:: Selected text ::
⟨

That's way too friggin slow for 5e.  It's not the mechanics, it's the GM or group dynamics.  5e combat, for all my other criticisms, is fairly fast.

VacuumJockey

Yeah, low-level 5e should be fast. Maybe you should offer to call the initiative? I find that prompting people to take their turn can help a game zip along, although I say that as a DM...

mAcular Chaotic

The group probably spends like 5 minutes per player on each turn.

I was thinking of using a modified "side initiative" to speed things up. Basically, each team declares their turns at once, then you roll initiative afterwards to see what order it was resolved in.

Having everyone decide at once should speed things up, though I wonder how I could remember all the nuances of each declaration during the turn.
Battle doesn\'t need a purpose; the battle is its own purpose. You don\'t ask why a plague spreads or a field burns. Don\'t ask why I fight.

Headless

Have them decide before initiative.  Then remind you in turn order.  If they want to change no problem, as long as they do something when you ask them.

Steven Mitchell

Quote from: mAcular Chaotic;999697The group probably spends like 5 minutes per player on each turn.

I was thinking of using a modified "side initiative" to speed things up. Basically, each team declares their turns at once, then you roll initiative afterwards to see what order it was resolved in.

Having everyone decide at once should speed things up, though I wonder how I could remember all the nuances of each declaration during the turn.

⟩

:: Data shown ::

⟨

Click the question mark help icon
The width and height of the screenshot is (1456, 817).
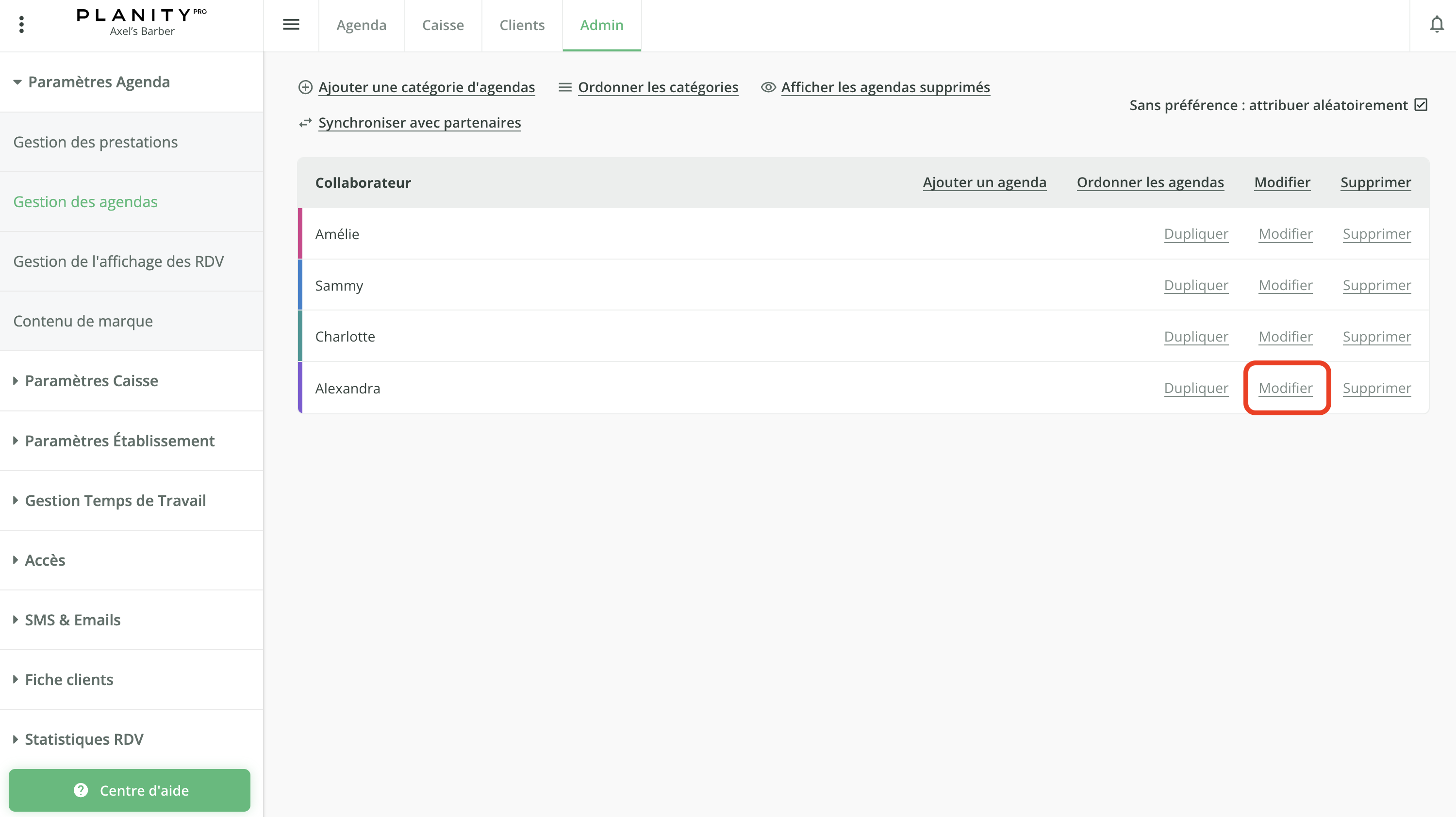tap(81, 790)
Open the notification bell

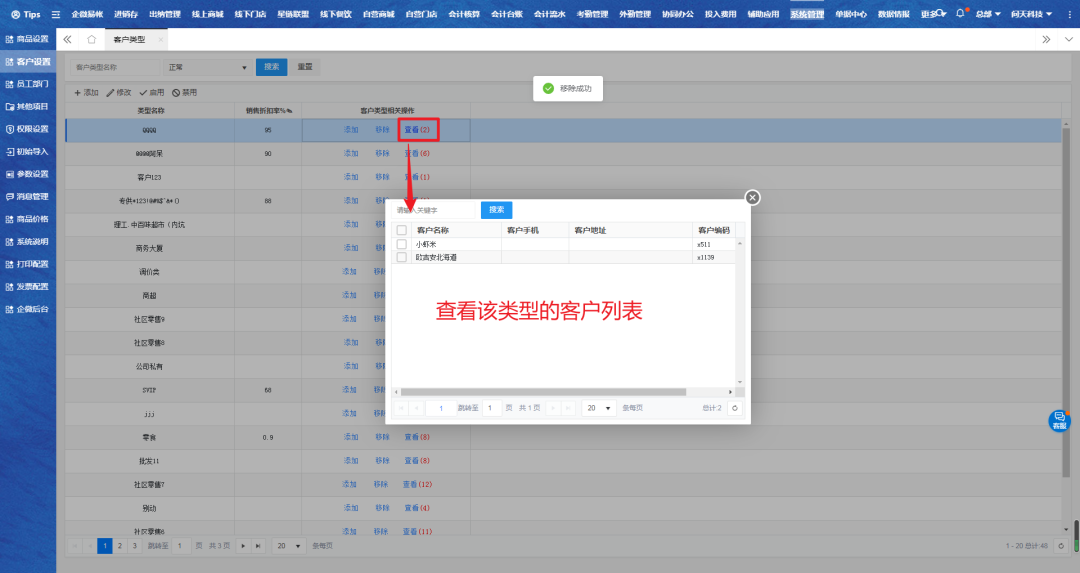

⟩

:: What this task involves ::
In the forum discussion of 5e combat speed, how long does mAcular Chaotic say the group probably spends per player on each turn? Use only the forum discussion of 5e combat speed, not the material.

:: Output of the exercise ::
About five minutes per player.